Tracer input for kinetic modelling of liver physiology determined without sampling portal venous blood in pigs

Quantification of hepatic tracer kinetics by PET requires measurement of tracer input from the hepatic artery (HA) and portal vein (PV). We wished to develop a method for estimating dual tracer input without the necessity to sample PV blood.
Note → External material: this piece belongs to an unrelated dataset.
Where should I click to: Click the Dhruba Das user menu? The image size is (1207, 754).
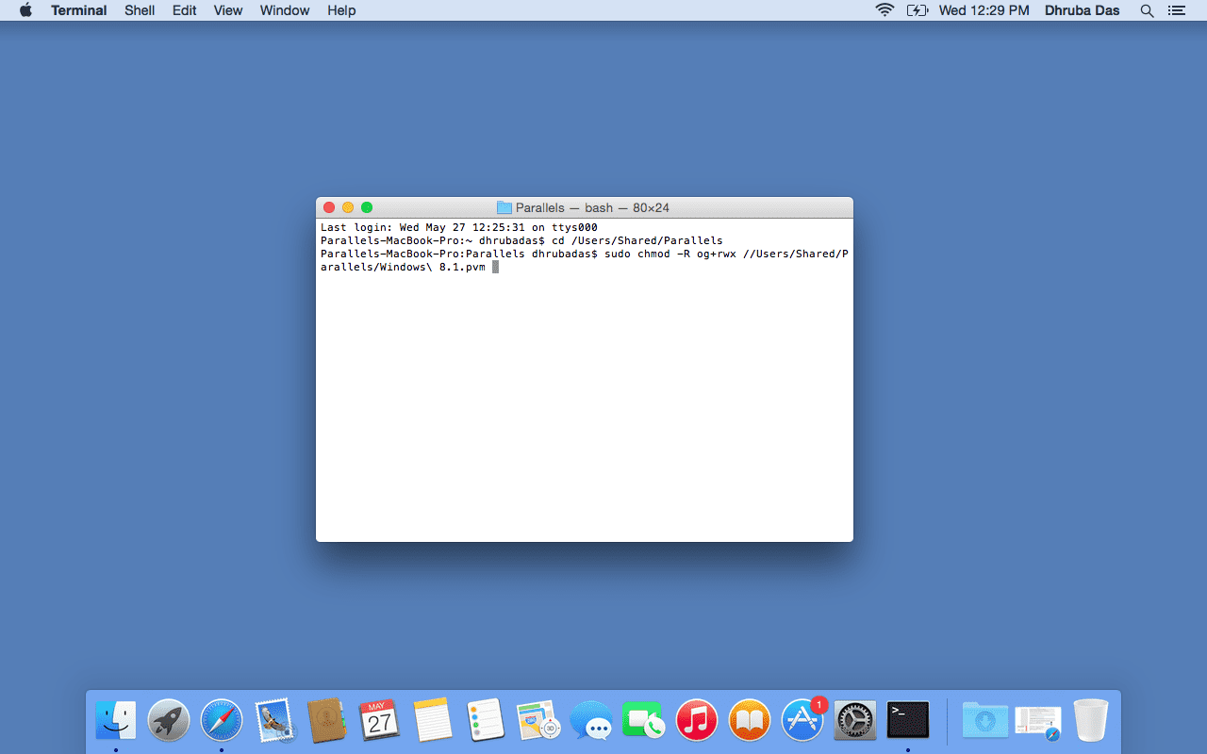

Pigs weighing 40 kg were given bolus doses of C¹⁵O (CO), 2-[¹⁸F]fluoro-2-deoxy-D-glucose (FDG), [¹¹C]-methylglucose (MG), 2-[¹⁸F]fluoro-2-deoxy-D-galactose (FDGal) or H₂ ¹⁵O (H₂O). Tracer concentration 3-min time courses were measured in the femoral artery and PV by blood sampling. Blood flow was measured in the HA and PV using flow-meters. A model for transfer of tracer through the splanchnic circulation was used to estimate values of a tracer-specific model parameter β. Tracer-specific mean values of β were used to estimate tracer concentration time courses in the PV from the measured arterial concentration. A model-derived dual-input was calculated using the mean HA flow fraction (0.25) and validated by comparison of the use of the measured dual-input and a kinetic model with a fixed ”true” K ₁ ^true, i.e. clearance of tracer from blood to liver cells.

The rank order of the means of β was CO < FDG ≈ MG < FDGal < H₂O, reflecting their different splanchnic mean transit times. Estimated K ₁ ^est was not significantly different from “true” K ₁ ^true.

The hepatic dual tracer input, which is of great importance for the assessment of processes such as transfer across the plasma-hepatocyte membrane or hepatic blood perfusion, can be well approximated in pigs without the necessity to sample PV blood and measure hepatic blood flow; only arterial blood sampling is needed.